An amazing way to get your tweens and teens to know the “unfamiliar” bits of your library is to do self-directed scavenger hunts. You know that your “kids” tend to congregate to one particular area- whether it’s your teen space, a place with the most comfortable chairs or a low table for card gaming, or the place furthest away from the supervising eyes of the non-teen people at the desk. And while they’ll know where to find the YA books, MAD Magazine and Alternative Press, and manga, do they know where to find non-fiction books for reports? Or how to operate one of the databases? If you become devious and take a little time out of your day, you can take a theme and turn a lesson in the library world into a creative self-directed program that will make them want to participate.

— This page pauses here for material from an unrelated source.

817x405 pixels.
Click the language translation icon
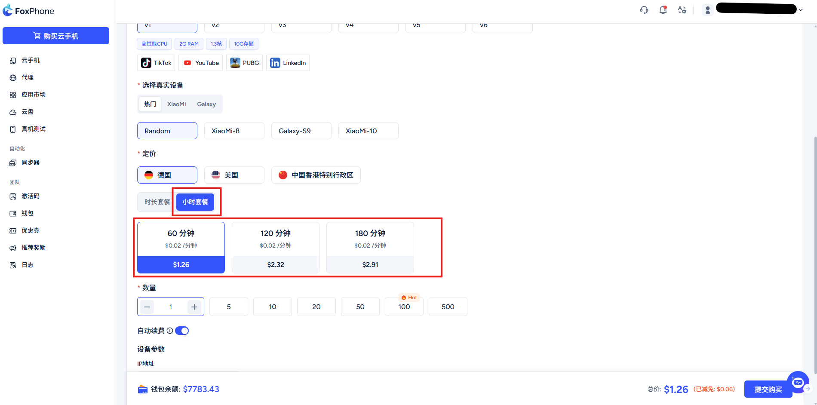click(682, 10)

Scavenger hunts can be as intricate or as simple as you want them to be. Think about your current teens and the browsers that you have. What do they like, what things grab them? Do you have a program coming up that you could use this program as a gateway, like a Lego or Rainbow Loom makerspace? Are your teens gearing up for state tests or are you starting to build up for summer? Are you celebrating Free Comic Book Day or Star Wars Day or any of the newer movie releases? Take any of those and create silhouettes or in-house graphics to place around the library- depending on the length you decide your program will be (a day, a week) they can be printed on normal printer paper or card-stock, but they don’t have to last long.

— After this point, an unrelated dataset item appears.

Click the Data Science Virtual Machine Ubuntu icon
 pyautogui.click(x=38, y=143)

Or, like I did for Teen Tech Week this year, take a page from Gwyneth Jones (http://www.thedaringlibrarian.com/2012/05/qr-code-quest-scavenger-hunt-part-deux.html), The Daring Librarian, and go with a QR scavenger hunt! Instead of characters and pictures, make your hunt virtual and hide QR codes around the library for teens to scan and learn. I used ours to introduce our new Ipad and tablets to our tweens and teens.
Once you have your theme, decide on the length of the hunt. I typically have used 8-10, depending on the size of the library, but you may want to go larger or smaller. Remember your audience- you don’t want them to completely zone out, but you don’t want them to think it’s a “baby” thing, either. Questions I’ve used before have been:
- Nicely, introduce yourself to a staff member you’ve never met before, and get their initials. (with a picture of the Mad Hatter Tea Party on the reference desk)
- Horror is a sub-genre of our fiction section, and Carrie is based on a book by this author. Find the author and the book and find your next clue.
So get creative and then sit back and watch the fun!